The two cases also bear on the genuine threat that Saddam represents as long as he remains in power. Opponents of deposing the dictator say he'd be crazy to use any weapons against the U.S. because he'd be destroyed in retaliation. But his motive to avenge his Gulf War humiliation is clear enough.

And in the twilight world of modern terrorism, Saddam can always find others to deliver that revenge. All he needs is a single cell from al Qaeda or its successor to smuggle a dirty bomb. His own role could be masked with numerous cutouts, so that the terrorists themselves don't even know where the weapons originated. Keep in mind that it took years of investigation to show that the attempted murder of Pope John Paul II had a Communist provenance.

This lesson, or warning, ought to be obvious from the continuing puzzle of last year's anthrax attacks. The FBI persists in pursuing the yellow brick road theory of a lone madman laid out by Barbara Hatch Rosenberg of the Federation of American Scientists. But the target of that theory, Steven Hatfill, has vigorously denied any role and is threatening legal action in response to the accusations. We'd note that the FAS has since issued a statement on its Web site distancing itself from Ms. Rosenberg and that the journalist who broadcast her theories, Nicholas Kristof of the New York Times, seems to have dropped the subject.

Meanwhile, the FBI has been dilatory in trying to discover if the September 11 hijackers were also behind the anthrax letters. Only recently have G-men returned to the American Media office in Florida that was the site of the first attack, close to where the hijackers also lived for a time. We know that Mohamed Atta asked about renting crop dusters and that one of the hijackers was treated for lesions on his leg that his doctor says were consistent with anthrax infection. None of this is proof beyond a reasonable doubt, but it does deserve more serious investigation.
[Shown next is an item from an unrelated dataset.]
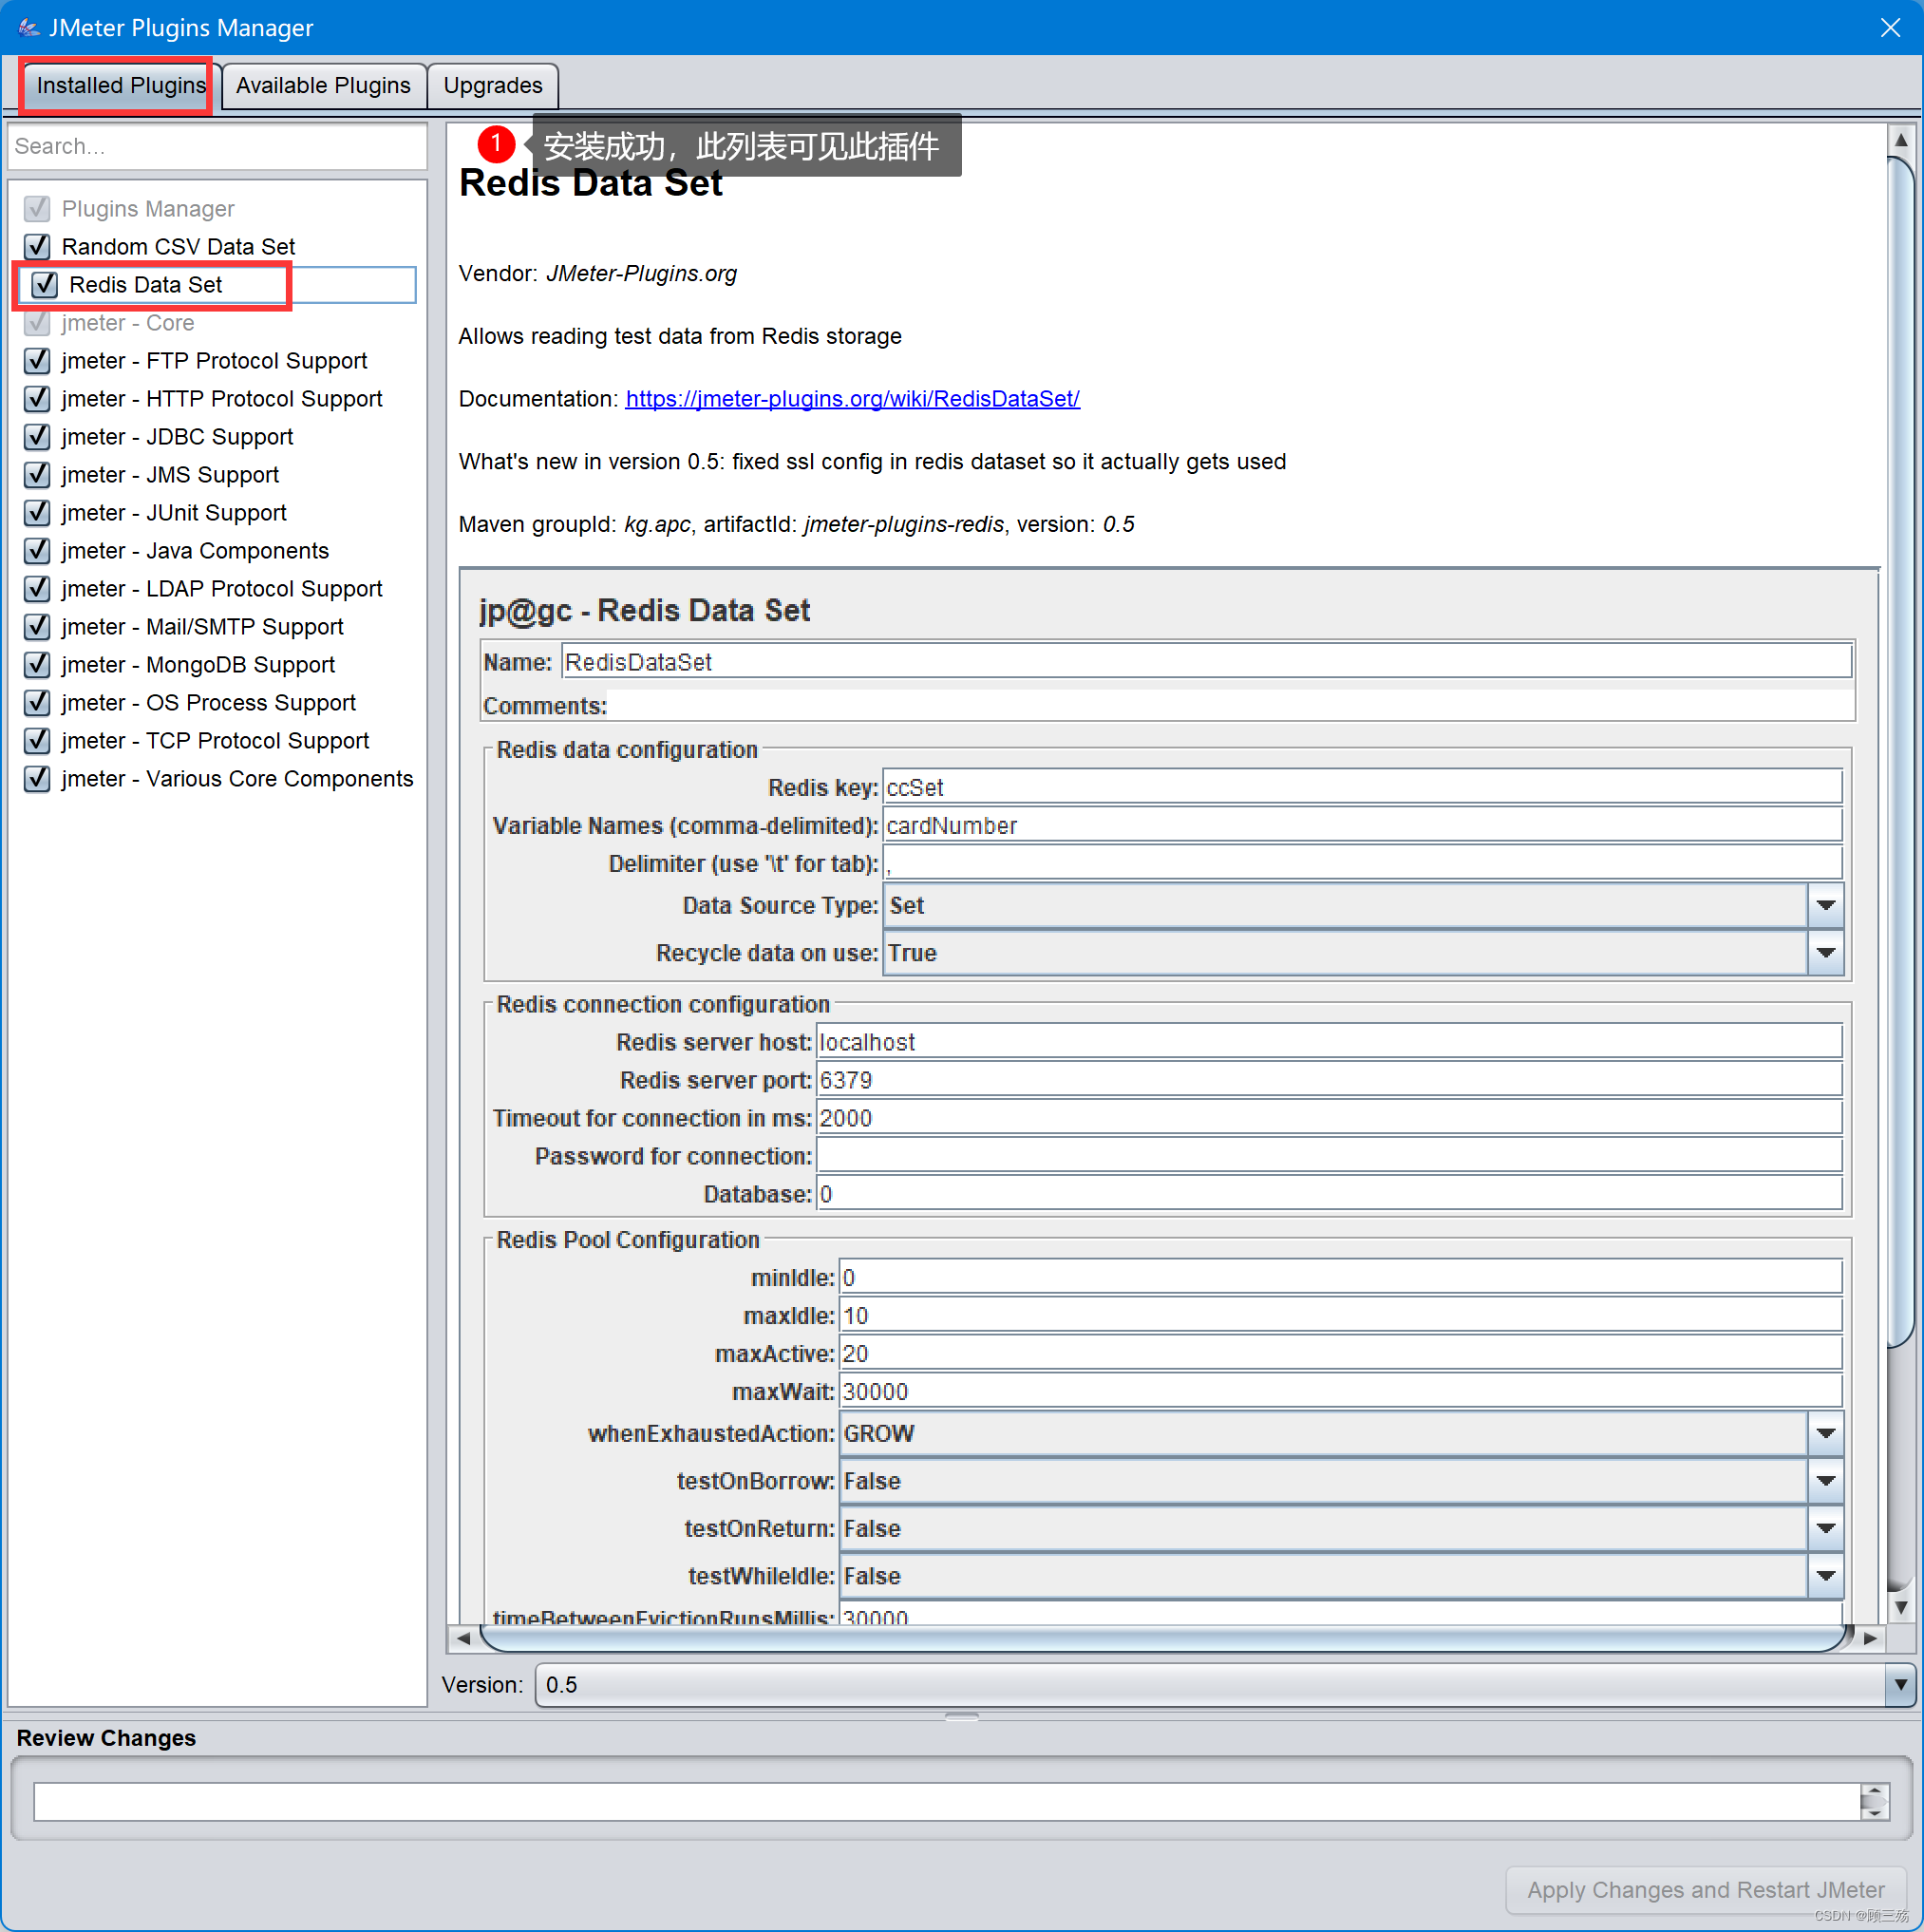The image size is (1924, 1932).
Task: Open the Recycle data on use dropdown
Action: pyautogui.click(x=1826, y=952)
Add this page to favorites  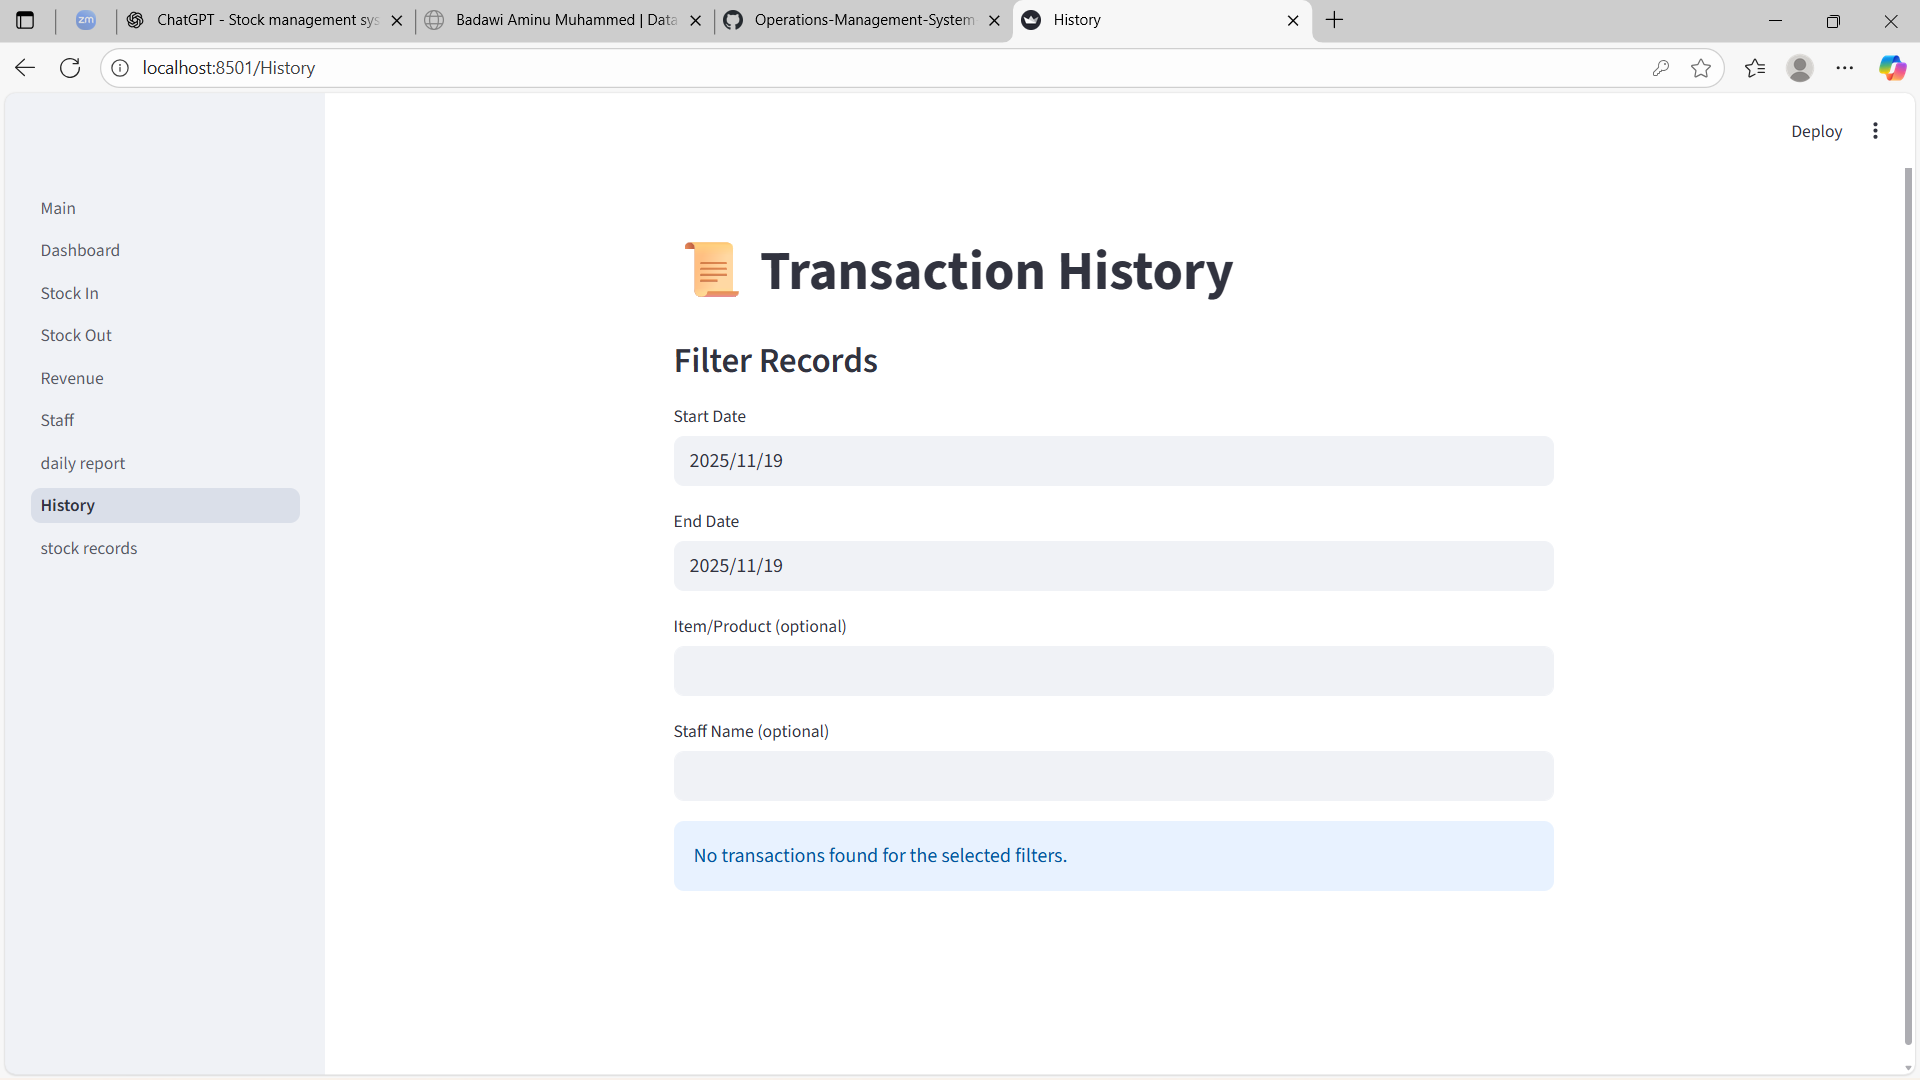(1700, 68)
Larry Eagleburger, once the last defender of a unified Yugoslavia, now publicly puzzles over the fact that if we think the Iraqi "danger" is so obvious, "why can't we convince our NATO allies?" Well, apparently Mr. Blair is now convinced. But the answer for other Europeans is that, unlike during the Cold War when Europe was on the front-lines, now the U.S. is uniquely threatened. Only America can project power around the globe in a way that threatens regional hegemons like Saddam, and September 11 showed that terrorists now place a special value on striking the U.S. homeland in catastrophic fashion.
Facing such a threat, it is virtually impossible to conceive that any plan to reinstate arms inspectors to Iraq will be enough. Nor does one leaked White House proposal--for "coercive inspections," meaning inspectors backed by foreign troops--sound adequate. On this point, we'd disagree with Mr. Bush's argument yesterday that the "issue is not inspectors, the issue is disarmament." The real issue is the nature of Saddam's regime. We hope the leaking of this option doesn't mean that Mr. Bush will settle for something less than the "regime change" he and Vice President Dick Cheney have so clearly called for.

As Mr. Bush said yesterday, "today the process starts." It shouldn't stop until Iraq's people and the world are liberated from Saddam's terror threat.